Dataset records:

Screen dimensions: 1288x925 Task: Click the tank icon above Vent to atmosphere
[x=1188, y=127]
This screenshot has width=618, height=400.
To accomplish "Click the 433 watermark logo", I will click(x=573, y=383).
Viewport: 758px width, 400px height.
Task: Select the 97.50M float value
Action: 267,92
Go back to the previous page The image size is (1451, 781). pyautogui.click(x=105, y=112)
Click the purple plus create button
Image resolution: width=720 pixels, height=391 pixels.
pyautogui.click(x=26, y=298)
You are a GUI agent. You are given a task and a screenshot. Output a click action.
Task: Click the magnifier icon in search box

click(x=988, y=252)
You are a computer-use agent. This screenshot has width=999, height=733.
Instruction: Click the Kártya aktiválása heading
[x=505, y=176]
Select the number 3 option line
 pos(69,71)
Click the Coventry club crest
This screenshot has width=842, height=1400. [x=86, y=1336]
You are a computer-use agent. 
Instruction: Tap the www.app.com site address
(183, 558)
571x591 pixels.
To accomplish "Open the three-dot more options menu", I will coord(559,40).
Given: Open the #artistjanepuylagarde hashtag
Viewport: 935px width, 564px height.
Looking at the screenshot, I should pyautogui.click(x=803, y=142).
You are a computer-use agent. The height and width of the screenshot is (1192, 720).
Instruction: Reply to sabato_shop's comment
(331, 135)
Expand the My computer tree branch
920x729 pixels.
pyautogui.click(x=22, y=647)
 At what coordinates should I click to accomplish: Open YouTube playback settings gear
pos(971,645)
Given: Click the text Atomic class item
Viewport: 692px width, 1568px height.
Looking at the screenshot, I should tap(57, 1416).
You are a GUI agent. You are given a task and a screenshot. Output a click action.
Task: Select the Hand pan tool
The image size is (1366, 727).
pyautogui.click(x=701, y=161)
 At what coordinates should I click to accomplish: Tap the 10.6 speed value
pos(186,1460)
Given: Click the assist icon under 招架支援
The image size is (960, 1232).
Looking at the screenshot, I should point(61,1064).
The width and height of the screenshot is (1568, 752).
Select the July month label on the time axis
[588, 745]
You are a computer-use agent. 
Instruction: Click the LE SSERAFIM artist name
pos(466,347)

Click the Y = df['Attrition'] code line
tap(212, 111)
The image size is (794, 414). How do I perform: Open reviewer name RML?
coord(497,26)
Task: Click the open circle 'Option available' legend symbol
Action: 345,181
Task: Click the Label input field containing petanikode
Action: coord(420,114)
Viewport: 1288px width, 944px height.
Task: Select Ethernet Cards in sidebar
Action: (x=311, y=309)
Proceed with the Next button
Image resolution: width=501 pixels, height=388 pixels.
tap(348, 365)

### What to produce
Please set down all of the records exactly.

### Answer section
Screen dimensions: 1288x925 Task: Click the tank icon above Vent to atmosphere
[x=1188, y=127]
This screenshot has width=618, height=400.
To accomplish "Click the 433 watermark logo", I will click(x=573, y=383).
Viewport: 758px width, 400px height.
Task: Select the 97.50M float value
Action: 267,92
Go back to the previous page The image size is (1451, 781). pyautogui.click(x=105, y=112)
Click the purple plus create button
Image resolution: width=720 pixels, height=391 pixels.
pyautogui.click(x=26, y=298)
You are a GUI agent. You are given a task and a screenshot. Output a click action.
Task: Click the magnifier icon in search box

click(x=988, y=252)
You are a computer-use agent. This screenshot has width=999, height=733.
Instruction: Click the Kártya aktiválása heading
[x=505, y=176]
Select the number 3 option line
 pos(69,71)
Click the Coventry club crest
This screenshot has width=842, height=1400. [x=86, y=1336]
You are a computer-use agent. 
Instruction: Tap the www.app.com site address
(183, 558)
571x591 pixels.
To accomplish "Open the three-dot more options menu", I will coord(559,40).
Given: Open the #artistjanepuylagarde hashtag
Viewport: 935px width, 564px height.
Looking at the screenshot, I should pyautogui.click(x=803, y=142).
You are a computer-use agent. The height and width of the screenshot is (1192, 720).
Instruction: Reply to sabato_shop's comment
(331, 135)
Expand the My computer tree branch
920x729 pixels.
pyautogui.click(x=22, y=647)
 At what coordinates should I click to accomplish: Open YouTube playback settings gear
pos(971,645)
Given: Click the text Atomic class item
Viewport: 692px width, 1568px height.
Looking at the screenshot, I should tap(57, 1416).
You are a GUI agent. You are given a task and a screenshot. Output a click action.
Task: Select the Hand pan tool
The image size is (1366, 727).
pyautogui.click(x=701, y=161)
 At what coordinates should I click to accomplish: Tap the 10.6 speed value
pos(186,1460)
Given: Click the assist icon under 招架支援
The image size is (960, 1232).
Looking at the screenshot, I should point(61,1064).
The width and height of the screenshot is (1568, 752).
Select the July month label on the time axis
[588, 745]
You are a computer-use agent. 
Instruction: Click the LE SSERAFIM artist name
pos(466,347)

Click the Y = df['Attrition'] code line
tap(212, 111)
The image size is (794, 414). How do I perform: Open reviewer name RML?
coord(497,26)
Task: Click the open circle 'Option available' legend symbol
Action: 345,181
Task: Click the Label input field containing petanikode
Action: coord(420,114)
Viewport: 1288px width, 944px height.
Task: Select Ethernet Cards in sidebar
Action: (x=311, y=309)
Proceed with the Next button
Image resolution: width=501 pixels, height=388 pixels.
tap(348, 365)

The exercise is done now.